— Excerpted text —

= Beginning of Section =

Introductions were made, and it happened that the physician had a brother in Kansas City who was a surgeon in an osteopathic hospital. Soon Neil found himself completing an application to KCU and flying to Kansas City over Easter break in 1964, hearty recommendation in hand, for an interview at the school.
“Everyone was welcoming and passionate about osteopathic medicine,” Neil says. “They wanted to accept me on the spot, but I was four hours short in the sciences. I made arrangements to enroll in a summer course back in New York.”
Neil then passed the prerequisite medical genetics course, with apologies to his new bride who forfeited their honeymoon, as he had to be present for the entire time to perform lab experiments in order complete requirements to enter medical school. The newly minted medical student and Vivian, a social worker, moved to Kansas City in August 1964; Neil was prepared for one of the most influential experiences of his life—and wasn’t disappointed.

= End of Section =

Records excerpted from a collection
= Beginning of Section =

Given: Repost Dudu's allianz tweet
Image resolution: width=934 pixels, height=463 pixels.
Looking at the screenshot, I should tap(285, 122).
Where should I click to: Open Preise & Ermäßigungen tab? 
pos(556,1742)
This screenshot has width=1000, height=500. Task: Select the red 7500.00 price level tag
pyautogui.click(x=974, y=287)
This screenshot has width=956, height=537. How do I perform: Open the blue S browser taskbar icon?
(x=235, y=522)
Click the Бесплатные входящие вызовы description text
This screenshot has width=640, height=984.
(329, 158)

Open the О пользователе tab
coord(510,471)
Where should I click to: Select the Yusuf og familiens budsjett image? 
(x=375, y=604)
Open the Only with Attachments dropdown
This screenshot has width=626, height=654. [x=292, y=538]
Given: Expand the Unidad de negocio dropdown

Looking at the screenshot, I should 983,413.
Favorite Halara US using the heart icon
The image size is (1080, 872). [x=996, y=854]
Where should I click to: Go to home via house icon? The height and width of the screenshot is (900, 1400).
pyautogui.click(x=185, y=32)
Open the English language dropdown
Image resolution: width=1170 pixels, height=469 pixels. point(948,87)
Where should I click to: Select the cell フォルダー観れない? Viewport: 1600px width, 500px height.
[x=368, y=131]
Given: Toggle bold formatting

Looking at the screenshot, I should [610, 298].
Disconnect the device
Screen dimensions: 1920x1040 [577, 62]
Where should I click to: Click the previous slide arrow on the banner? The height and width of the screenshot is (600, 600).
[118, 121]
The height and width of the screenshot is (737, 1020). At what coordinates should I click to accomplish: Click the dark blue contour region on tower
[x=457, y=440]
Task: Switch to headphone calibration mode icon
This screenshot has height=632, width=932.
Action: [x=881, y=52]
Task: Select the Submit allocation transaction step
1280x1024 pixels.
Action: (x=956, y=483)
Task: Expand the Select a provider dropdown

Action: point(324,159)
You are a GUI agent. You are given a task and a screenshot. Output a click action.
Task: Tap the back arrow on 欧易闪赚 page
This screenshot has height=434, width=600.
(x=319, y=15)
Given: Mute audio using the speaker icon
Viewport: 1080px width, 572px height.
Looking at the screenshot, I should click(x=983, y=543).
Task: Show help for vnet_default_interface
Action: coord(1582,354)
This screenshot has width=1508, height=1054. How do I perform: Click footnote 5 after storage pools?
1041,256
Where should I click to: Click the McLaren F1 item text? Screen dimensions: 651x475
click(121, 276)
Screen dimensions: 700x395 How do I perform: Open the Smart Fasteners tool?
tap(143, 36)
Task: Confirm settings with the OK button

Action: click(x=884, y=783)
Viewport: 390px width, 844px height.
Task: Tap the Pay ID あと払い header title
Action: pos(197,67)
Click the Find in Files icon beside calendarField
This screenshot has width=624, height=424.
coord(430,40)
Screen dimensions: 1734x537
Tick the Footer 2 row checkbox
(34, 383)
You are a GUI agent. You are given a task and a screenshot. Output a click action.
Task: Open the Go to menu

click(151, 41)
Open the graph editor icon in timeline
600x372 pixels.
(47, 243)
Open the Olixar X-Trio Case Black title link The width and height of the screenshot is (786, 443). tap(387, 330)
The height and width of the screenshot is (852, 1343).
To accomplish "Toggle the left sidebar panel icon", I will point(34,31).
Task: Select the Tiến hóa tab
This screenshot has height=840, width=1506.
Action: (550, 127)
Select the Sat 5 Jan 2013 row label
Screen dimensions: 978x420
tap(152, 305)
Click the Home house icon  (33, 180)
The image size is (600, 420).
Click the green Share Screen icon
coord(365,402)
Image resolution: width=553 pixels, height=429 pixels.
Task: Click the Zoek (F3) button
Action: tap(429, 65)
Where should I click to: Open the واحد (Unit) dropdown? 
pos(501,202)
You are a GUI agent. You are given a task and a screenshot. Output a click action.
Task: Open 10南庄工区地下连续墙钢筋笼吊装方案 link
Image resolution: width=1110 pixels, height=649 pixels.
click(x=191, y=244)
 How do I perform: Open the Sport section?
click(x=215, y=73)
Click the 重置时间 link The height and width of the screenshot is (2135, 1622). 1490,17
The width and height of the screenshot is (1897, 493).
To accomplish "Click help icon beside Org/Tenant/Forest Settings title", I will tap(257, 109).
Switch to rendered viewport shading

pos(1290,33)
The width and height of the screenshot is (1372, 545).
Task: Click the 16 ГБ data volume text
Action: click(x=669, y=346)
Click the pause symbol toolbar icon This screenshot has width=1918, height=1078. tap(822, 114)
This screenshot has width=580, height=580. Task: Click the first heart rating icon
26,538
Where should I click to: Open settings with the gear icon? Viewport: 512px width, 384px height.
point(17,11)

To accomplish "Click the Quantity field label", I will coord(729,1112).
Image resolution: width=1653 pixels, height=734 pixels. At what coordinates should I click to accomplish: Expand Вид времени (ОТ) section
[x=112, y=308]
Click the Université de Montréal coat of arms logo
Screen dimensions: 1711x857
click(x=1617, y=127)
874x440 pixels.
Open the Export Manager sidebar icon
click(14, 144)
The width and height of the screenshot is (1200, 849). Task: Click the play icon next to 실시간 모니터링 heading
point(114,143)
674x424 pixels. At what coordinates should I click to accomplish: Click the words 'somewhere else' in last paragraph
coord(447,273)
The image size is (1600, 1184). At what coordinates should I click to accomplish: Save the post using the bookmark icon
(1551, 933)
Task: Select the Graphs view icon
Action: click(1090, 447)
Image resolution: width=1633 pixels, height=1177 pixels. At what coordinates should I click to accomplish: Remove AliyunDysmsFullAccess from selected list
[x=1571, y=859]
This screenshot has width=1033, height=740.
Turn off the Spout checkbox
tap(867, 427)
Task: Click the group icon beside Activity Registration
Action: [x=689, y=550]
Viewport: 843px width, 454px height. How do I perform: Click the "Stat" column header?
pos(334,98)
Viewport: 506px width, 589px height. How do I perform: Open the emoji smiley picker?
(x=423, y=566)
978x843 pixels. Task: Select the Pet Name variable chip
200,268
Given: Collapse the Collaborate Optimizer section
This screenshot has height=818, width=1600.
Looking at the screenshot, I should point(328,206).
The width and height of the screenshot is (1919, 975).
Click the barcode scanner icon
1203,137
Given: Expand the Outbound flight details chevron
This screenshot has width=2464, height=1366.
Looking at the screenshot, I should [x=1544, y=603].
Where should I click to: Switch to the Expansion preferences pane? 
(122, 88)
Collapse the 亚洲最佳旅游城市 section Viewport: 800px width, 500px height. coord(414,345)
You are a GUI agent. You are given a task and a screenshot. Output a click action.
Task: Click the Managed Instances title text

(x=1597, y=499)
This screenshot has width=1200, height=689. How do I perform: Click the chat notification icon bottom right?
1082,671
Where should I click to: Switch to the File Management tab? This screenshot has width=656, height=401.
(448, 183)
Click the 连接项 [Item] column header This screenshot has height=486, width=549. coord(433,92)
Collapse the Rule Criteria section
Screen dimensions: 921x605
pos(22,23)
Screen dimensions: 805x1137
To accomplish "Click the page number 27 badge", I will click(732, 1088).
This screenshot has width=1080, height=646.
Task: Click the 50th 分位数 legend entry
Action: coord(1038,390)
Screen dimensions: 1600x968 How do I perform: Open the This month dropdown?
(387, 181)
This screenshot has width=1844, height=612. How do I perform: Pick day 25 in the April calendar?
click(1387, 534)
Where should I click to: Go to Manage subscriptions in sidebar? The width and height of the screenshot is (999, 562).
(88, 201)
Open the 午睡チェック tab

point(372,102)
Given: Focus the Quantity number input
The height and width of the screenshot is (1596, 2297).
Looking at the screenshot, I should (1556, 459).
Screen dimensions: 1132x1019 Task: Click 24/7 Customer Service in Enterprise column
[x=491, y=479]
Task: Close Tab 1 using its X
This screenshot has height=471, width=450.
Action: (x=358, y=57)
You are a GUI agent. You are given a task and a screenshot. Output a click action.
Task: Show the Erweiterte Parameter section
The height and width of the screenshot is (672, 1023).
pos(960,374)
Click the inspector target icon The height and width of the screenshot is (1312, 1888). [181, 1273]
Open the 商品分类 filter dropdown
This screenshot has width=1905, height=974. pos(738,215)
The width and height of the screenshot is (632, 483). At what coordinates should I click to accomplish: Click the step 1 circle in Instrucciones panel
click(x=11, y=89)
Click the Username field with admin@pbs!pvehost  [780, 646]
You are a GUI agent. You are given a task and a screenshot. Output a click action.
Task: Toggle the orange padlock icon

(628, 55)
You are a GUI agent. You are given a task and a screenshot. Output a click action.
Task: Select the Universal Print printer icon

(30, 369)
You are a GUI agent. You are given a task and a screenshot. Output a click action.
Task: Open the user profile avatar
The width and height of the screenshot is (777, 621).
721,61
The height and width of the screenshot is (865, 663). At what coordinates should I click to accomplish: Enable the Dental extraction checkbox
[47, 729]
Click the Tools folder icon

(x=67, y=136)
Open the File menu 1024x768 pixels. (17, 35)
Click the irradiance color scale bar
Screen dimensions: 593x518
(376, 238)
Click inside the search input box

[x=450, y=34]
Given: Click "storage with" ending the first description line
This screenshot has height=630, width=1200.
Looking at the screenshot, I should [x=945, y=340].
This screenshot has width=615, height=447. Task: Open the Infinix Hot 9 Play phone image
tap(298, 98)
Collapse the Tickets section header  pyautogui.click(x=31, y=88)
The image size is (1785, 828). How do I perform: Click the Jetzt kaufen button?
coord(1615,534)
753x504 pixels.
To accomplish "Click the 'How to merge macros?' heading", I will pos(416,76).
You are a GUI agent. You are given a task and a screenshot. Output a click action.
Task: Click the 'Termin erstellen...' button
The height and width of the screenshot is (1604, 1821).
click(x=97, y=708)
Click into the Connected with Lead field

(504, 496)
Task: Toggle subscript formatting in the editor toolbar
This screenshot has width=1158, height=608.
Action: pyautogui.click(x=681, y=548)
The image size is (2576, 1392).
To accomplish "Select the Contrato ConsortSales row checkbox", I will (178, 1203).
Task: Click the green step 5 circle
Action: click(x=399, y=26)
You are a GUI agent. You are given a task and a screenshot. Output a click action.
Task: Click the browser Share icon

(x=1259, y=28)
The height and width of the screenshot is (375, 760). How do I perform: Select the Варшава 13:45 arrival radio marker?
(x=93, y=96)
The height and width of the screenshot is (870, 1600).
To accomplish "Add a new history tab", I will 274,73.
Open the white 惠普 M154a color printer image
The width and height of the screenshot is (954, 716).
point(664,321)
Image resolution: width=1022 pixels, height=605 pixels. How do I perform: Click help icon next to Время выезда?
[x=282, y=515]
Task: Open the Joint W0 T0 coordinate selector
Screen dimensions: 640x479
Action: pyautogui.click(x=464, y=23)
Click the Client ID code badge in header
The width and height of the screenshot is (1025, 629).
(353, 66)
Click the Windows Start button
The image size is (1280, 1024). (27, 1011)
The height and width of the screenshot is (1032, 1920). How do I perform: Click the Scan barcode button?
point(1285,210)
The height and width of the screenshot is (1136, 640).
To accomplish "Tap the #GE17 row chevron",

= End of Section =

— Requirement A —
Answer these from the passage on Neil's admission to KCU:
(i) Where did the physician's brother work as a surgeon?
(ii) By how many hours was Neil short in the sciences?
(iii) What was Vivian's occupation?
— Requirement B —
Copy the stretch of the passage on Neil's admission to KCU from "Introductions were made, and" through "at the school.", word for word.
— Requirement C —
Write what follows the last sentence of the passage on Neil's admission to KCU.

— Answer space A —
(i) An osteopathic hospital in Kansas City.
(ii) Four hours.
(iii) She was a social worker.

— Answer space B —
Introductions were made, and it happened that the physician had a brother in Kansas City who was a surgeon in an osteopathic hospital. Soon Neil found himself completing an application to KCU and flying to Kansas City over Easter break in 1964, hearty recommendation in hand, for an interview at the school.

— Answer space C —
“I was excited and proud to be part of my class,” Neil says, “and soon learned that the faculty treated students with respect. They took their individual responsibilities seriously to make each of us excellent physicians.”
Gravitating toward the specialty of pediatrics, Neil was guided by “one of my greatest mentors, John Howard, DO (COM ’40), a visually impaired physician who taught me how to approach a child. He instilled in me many of the values that became the substance of my medical practice—hard work, honesty, compassion.”
Neil also credits Howard’s wife, Joanne Skillman-Howard, DO (COM ’62), and pediatrics department chair, Myron Jones, DO (COM ’29), with providing an ambitious outline for the medical student’s future.
“They were remarkable, sincere people and professionals who motivated and inspired me,” Neil says. “I was eager to put what they taught me to good use.”
Mentors were a centerpiece in Neil’s life—he named his pediatric practice in Georgia in honor of two pediatric mentors who trained him during his Detroit, Michigan, residency.
“They gave me priceless guidance and support as I made my way,” Neil says.
Years later, life’s full circle brought joy to Neil, when he was able to pass along the spark of his love of osteopathic medicine to young people, acting as guide and cheerleader as they endeavored through medical school, and also give back to the community.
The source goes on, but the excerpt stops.